## TASK
Once every line holding "Guide" in the listing below has been found, give their number and nothing more.

## MATERIAL FOR THIS EXERCISE

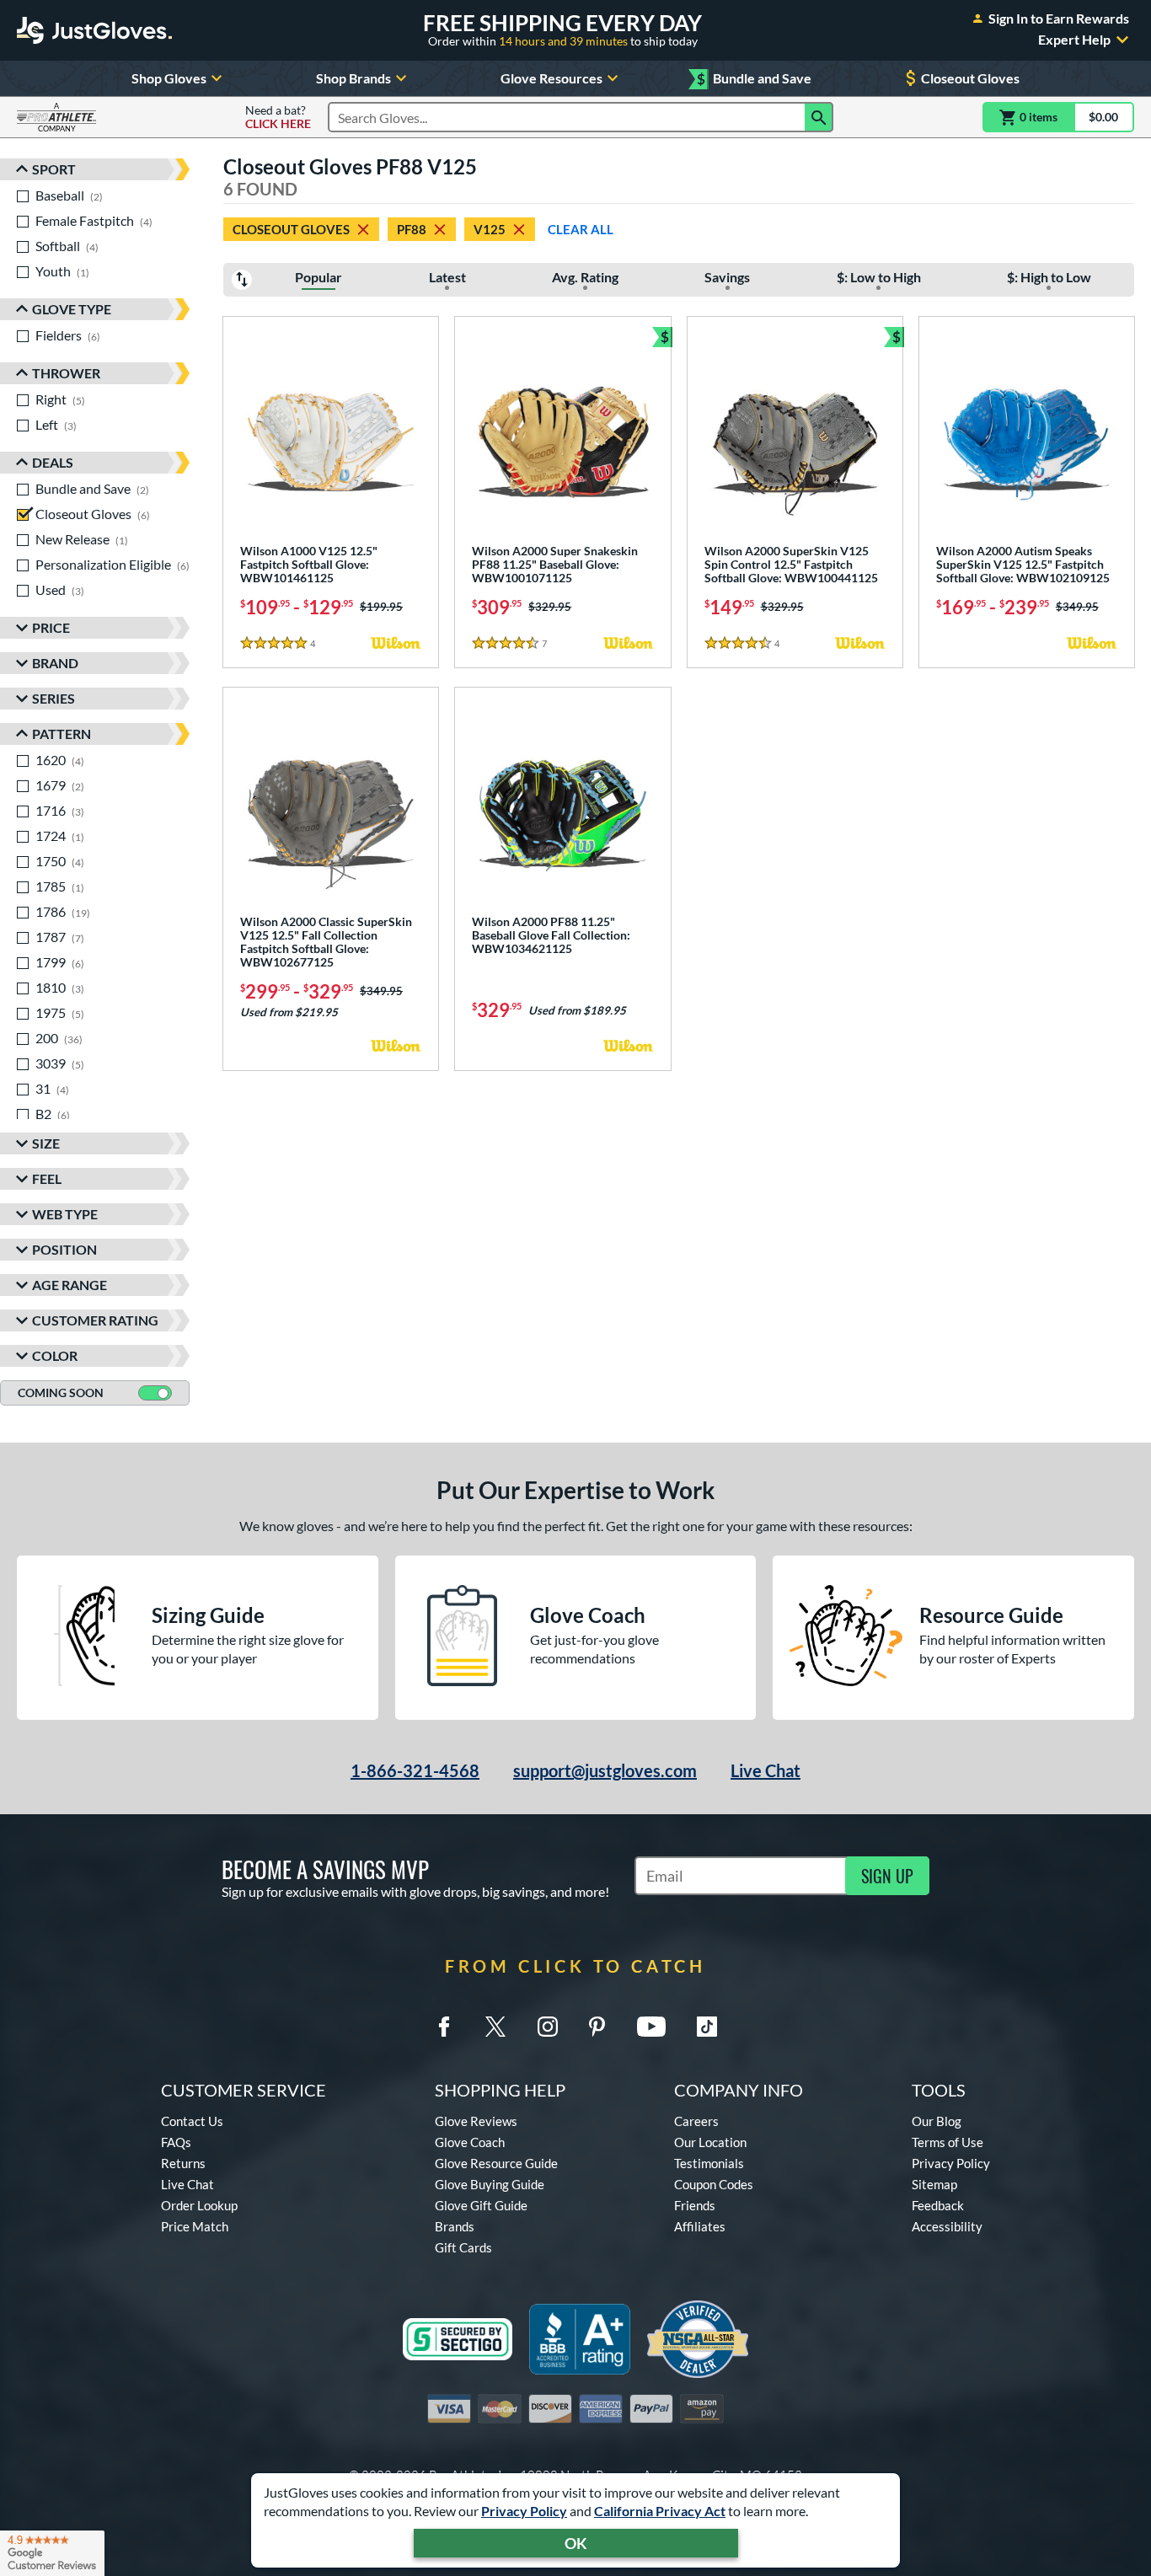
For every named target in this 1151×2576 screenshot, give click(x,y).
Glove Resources (551, 78)
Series (53, 698)
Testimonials (709, 2163)
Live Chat (765, 1770)
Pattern (61, 734)
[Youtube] (651, 2026)
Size (46, 1143)
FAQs (176, 2142)
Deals (52, 462)
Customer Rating (95, 1320)
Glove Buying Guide (489, 2184)
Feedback (938, 2205)
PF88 (411, 229)
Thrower (66, 373)
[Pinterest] (596, 2026)
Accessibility (947, 2226)
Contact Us (192, 2121)
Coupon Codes (713, 2184)
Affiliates (699, 2226)
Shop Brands (353, 78)
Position (64, 1249)
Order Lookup (199, 2205)
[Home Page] (94, 30)
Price (51, 627)
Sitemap (934, 2184)
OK (576, 2543)
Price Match (194, 2226)
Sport (54, 169)
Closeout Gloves (970, 78)
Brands (454, 2226)
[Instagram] (548, 2026)
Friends (694, 2205)
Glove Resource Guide (496, 2163)
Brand (55, 663)
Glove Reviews (476, 2121)
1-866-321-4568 (415, 1770)
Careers (696, 2121)
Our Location (710, 2142)
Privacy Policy (524, 2511)
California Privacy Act (659, 2511)
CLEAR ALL (580, 229)
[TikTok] (707, 2026)
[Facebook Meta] (444, 2026)
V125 (490, 229)
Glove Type (71, 309)
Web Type (65, 1214)
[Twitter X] (495, 2026)
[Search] (819, 117)
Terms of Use (947, 2142)
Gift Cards (463, 2247)
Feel (47, 1178)
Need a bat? (278, 117)
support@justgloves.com (605, 1770)
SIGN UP (887, 1875)
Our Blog (936, 2121)
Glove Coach (470, 2142)
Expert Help (1074, 39)
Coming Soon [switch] (61, 1392)
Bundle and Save (754, 79)
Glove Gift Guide (481, 2205)
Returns (183, 2163)
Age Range (69, 1285)
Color (55, 1355)
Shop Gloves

## OUTPUT
3